**Work to do:** Update the items starting at the line containing "The height and" and continuing through the last line of the items: replace "post" with "article" and keep everything else unchanged.
** start of Dataset rows **
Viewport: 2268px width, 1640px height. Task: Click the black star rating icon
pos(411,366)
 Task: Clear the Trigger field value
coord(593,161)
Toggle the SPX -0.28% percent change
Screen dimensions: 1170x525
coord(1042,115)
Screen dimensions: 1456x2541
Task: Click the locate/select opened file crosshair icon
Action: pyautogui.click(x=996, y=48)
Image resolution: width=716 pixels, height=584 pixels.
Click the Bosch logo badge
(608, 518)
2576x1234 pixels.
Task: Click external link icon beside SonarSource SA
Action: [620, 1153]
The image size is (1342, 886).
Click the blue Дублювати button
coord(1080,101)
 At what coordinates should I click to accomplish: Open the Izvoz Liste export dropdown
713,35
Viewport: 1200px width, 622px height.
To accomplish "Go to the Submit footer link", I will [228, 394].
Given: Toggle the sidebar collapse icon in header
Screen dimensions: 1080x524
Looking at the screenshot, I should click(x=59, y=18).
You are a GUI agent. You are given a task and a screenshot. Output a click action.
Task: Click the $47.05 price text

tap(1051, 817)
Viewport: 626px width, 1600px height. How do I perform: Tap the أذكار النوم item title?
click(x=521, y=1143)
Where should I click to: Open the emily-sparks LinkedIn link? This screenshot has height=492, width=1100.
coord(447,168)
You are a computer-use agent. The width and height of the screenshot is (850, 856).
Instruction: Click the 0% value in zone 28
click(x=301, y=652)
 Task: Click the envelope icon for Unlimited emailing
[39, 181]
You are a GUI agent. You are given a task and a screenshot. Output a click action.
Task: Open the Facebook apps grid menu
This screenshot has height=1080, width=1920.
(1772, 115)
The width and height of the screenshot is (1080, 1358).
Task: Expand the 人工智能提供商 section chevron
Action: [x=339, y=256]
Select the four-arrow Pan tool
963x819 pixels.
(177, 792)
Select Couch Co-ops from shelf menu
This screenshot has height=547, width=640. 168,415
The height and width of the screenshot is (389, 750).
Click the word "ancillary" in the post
** end of Dataset rows **
**Solution below:**
The height and width of the screenshot is (389, 750).
Click the word "ancillary" in the article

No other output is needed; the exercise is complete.